The French Champagne trade group, CIVC, is suing Jayne Powell, an Australian wine writer whose specialty is Champagne and sparkling wine and who calls herself Champagne Jayne. The trade group claims that Powell’s name, because she writes and teaches about other sparkling wine, violates the European Union ?s trade agreement with Australia that defines what can be called Champagne. CIVC wants an Australian court to make Powell stop using the name and anything associated with it, like email addresses, Facebook and Twitter accounts, and domain names. In this, they would force her out of business.

And, in a touch I love, Powell would have to “destroy all material marked with the name ?Champagne Jayne ?, including brochures, pamphlets, and other goods.” In other words, burning books.

This must seem bizarre to Americans, given our right to free speech under the First Amendment. But it shouldn’t. Even though Australia’s free speech protections aren’t as strong as those here, this case is not about free speech as we understand it. It’s about intellectual property, and how post-modern business is using that concept to carve out an exception to our traditional free speech protections. First Amendment law in the U.S. focuses on preventing the government from censoring speech, but says little about groups that aren’t the government from doing it.

Case in point: The Cristal-Cristalino lawsuit, in which the luxury French Champagne won a judgment against the cheap Spanish cava and forced Cristalino to change its name. The federal judge who decided in favor of Cristal said the case seemed silly on the surface, but that she had to go by the law, and the law said any confusion about the name, no matter how small, must be decided in Cristal’s favor. Shortly thereafter, I got a letter from Cristalino telling me I had to obey the judgment by never referring to Cristalino as Cristalino and by replacing any reference to the old name on the blog.
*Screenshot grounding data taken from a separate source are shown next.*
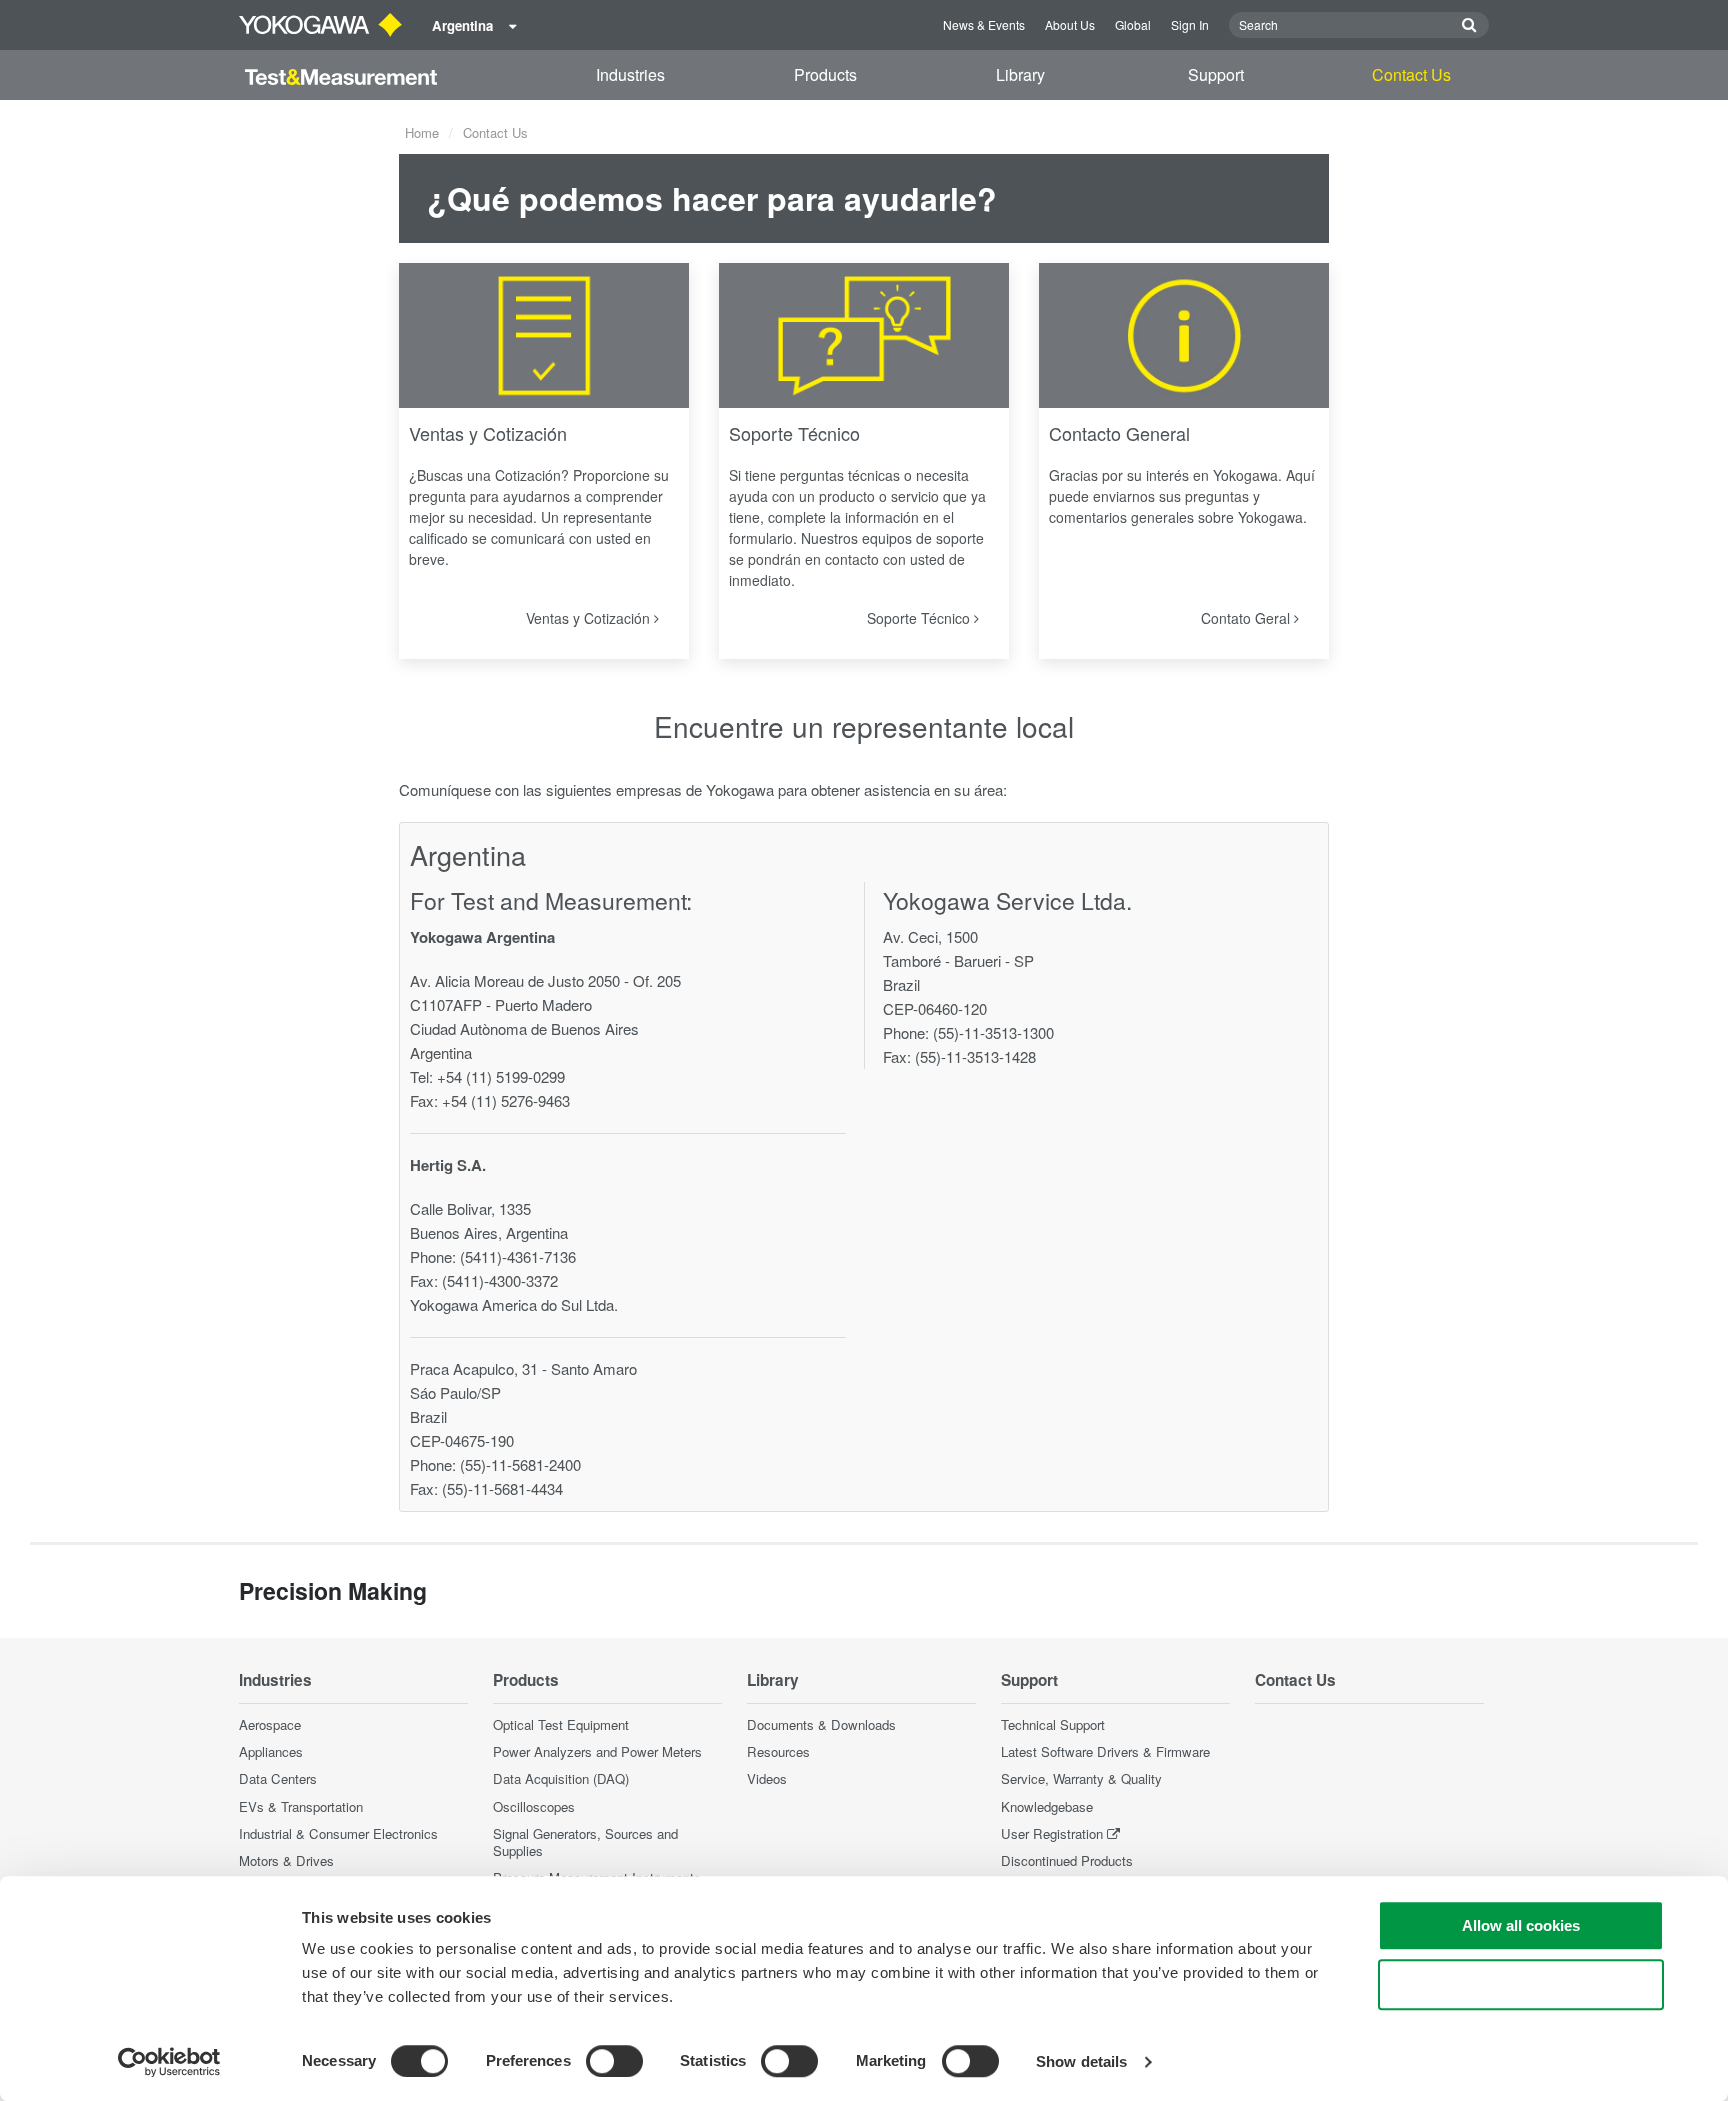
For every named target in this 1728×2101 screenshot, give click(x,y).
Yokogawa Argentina (482, 937)
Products (825, 74)
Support (1216, 74)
In other words, I am being censored by a French wine company, regardless of the First Amendment.

This is why I have written this post, contributed to Powell’s defense fund, and urge everyone to join me in boycotting Champagne. Powell can’t speak for herself — she is under a court-mandated gag order. And if the CIVC gets away with this, and it seems like it will, then it sets a precedent for any business that doesn’t approve of what someone writes, wine or otherwise. Don’t like what I say about your wine? Then sue, claiming I used your brand name incorrectly. Don’t like what the New York Times’ Mark Bittman says about your fast food? Then sue, claiming Bittman infringed on your intellectual property. (Which is my hint to the Times — this affects all of us who practice journalism, just like Times v. Sullivan.)

Also depressing: The lack of outrage from the Winestream Media, few of whom have come to Powell’s defense. In one respect, this isn’t surprising, given that its business model is based on sucking up to the wine business. But one would think that someone would remember Martin Niemoller.